Hart was probably faced with the biggest challenge of the new staff, taking on a defensive line that is arguably Notre Dame’s most inexperienced unit.
“Spring practice is experimentation of your scheme,” Hart said. “It’s an experimentation of personnel.”
So far, the early returns from the players have been nothing but positive.
“He’s an energetic guy, fun to be around,” freshman defensive end Kapron Lewis-Moore said. “He’s a little tough, but he’s fun to be around.”
Similarly, the offensive linemen have responded enthusiastically to Verducci’s detail-oriented approach. Senior tackle Sam Young said his new coach was making him rethink small details such as whether to dominate with the inside or outside hand when pass-blocking.
“Honestly, it was like learning how to walk again,” Young said. “I’ve been taught one way since I started playing football, and now it’s different.”
Olsen echoed his teammate, saying that a new approach was necessary to keep the veteran linemen on their toes.
“Coach Verducci definitely brings a new approach to the offensive line, which is good for me personally,” Olsen said. “Going into my fourth year, getting a little comfortable in the system, that changeup is definitely a good thing.”
Verducci himself admitted that he might be a little more concerned about the little things than your average college coach.
“In college football, the priority is development. In pro football, the priority is details,” Verducci said. “So it’s details versus development. I guess what I’ve tried to do here is mesh the two of them. We have to challenge them to develop, but in the same instance I can show them details to accelerate that development.”
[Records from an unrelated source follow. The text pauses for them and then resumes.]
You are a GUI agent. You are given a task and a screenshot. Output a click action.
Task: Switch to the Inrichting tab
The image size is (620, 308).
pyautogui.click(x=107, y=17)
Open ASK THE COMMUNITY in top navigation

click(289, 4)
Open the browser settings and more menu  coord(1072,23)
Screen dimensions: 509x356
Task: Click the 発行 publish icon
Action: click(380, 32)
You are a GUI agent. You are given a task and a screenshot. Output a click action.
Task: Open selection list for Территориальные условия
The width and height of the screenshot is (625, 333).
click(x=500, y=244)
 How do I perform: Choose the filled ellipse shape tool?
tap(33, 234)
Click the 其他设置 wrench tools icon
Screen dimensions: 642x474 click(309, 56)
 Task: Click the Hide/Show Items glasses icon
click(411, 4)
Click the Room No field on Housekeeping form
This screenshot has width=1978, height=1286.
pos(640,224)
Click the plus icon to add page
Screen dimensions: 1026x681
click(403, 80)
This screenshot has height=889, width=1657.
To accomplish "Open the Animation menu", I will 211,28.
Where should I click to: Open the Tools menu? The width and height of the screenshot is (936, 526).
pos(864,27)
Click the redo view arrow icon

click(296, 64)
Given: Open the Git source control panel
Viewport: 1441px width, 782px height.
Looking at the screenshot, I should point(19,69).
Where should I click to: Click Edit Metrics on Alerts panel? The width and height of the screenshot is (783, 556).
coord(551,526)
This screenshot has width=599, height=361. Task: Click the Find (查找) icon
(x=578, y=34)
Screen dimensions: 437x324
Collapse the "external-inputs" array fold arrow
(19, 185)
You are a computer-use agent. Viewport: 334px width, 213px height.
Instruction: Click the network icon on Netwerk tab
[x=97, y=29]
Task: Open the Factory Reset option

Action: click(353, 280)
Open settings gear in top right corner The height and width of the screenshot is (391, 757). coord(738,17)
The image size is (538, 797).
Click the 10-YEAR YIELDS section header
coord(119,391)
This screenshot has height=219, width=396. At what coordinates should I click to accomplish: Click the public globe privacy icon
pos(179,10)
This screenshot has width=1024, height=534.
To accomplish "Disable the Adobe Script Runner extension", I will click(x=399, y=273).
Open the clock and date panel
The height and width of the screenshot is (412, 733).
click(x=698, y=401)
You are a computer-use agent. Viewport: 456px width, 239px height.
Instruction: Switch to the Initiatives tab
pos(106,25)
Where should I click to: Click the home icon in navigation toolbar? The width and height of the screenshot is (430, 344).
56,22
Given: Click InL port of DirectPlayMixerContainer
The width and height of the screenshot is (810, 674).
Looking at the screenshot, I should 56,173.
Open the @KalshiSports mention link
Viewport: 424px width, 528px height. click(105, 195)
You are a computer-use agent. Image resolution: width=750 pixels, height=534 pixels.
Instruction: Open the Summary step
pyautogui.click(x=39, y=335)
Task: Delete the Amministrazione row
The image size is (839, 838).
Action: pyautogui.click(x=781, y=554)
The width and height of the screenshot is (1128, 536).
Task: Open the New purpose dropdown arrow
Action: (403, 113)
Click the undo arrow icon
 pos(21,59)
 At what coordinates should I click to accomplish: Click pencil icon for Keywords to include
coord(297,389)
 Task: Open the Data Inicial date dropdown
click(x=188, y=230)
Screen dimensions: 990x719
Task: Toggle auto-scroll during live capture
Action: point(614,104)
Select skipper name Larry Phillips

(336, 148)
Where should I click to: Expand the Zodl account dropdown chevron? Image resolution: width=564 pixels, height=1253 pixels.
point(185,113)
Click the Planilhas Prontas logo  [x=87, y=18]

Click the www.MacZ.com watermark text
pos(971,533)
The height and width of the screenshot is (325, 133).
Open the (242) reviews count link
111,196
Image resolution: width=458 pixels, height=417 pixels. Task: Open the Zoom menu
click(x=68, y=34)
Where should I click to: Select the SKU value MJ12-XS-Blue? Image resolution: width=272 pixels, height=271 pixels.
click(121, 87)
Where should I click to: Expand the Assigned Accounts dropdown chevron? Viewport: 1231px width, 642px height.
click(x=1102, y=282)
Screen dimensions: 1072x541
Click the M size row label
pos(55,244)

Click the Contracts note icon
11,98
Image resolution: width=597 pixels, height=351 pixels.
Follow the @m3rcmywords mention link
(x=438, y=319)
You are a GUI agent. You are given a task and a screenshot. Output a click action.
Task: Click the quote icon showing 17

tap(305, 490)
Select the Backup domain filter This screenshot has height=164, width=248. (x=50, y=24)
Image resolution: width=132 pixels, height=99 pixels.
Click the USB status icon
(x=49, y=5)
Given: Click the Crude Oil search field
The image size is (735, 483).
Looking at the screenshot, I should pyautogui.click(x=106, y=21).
As for Hart, it’s hard for anyone to say much without mentioning the intensity he brings to practice. Despite his unassuming appearance – Weis joked that he originally thought Hart was a lost professor looking for the philosophy department – the new defensive line coach has been known to keep up with players more than 40 years his junior.
“He is just wired for sound,” Weis said with a laugh.
Part of Hart’s job description is mentoring new defensive graduate assistant, and former Irish defensive lineman, Bryant Young.
“I think Randy might be wearing him out as the time goes on,” Weis said. “I bet [Bryant] never thought that would happen, but you’ve got to keep going to keep up with [Coach Hart].”
Alford, on the other hand, has used his recent playing experience as a way to connect with his unit. He played running back at Colorado State and was an All-WAC selection in 1989.
“You have a coach that knows what he’s talking about in the film room, and then when he gets on the field can translate the same thing and still have as much energy as if he was playing the game,” sophomore running back Armando Allen said.
Alford inherited a unit that has been high on potential, but low on production the last few years. While the phrase “running back by committee” has been the hot phrase recently, Alford said that wouldn’t necessarily be the case this year.
“Everyone’s got a role,” Alford said. “That role might be 75 snaps, that role might be 40 snaps, that role might be 10 snaps. You will dictate your role by what you do in practice every single day.”
Though it’s only been 15 practices, Weis said he likes what he sees from his new staff.
“They are good teachers and they go, go, go, go, go,” Weis said. “I appreciate good teachers, but I especially appreciate good teachers with high levels of energy, and that’s been infectious at their positions as well.”
Despite the early success, all the coaches know kickoff against Nevada is a long way away, and the ultimate judgment of their success or failure won’t be made until the 2009 season is in the books.
“We’re moving in the right direction,” Hart said. “But the name of the game is work.”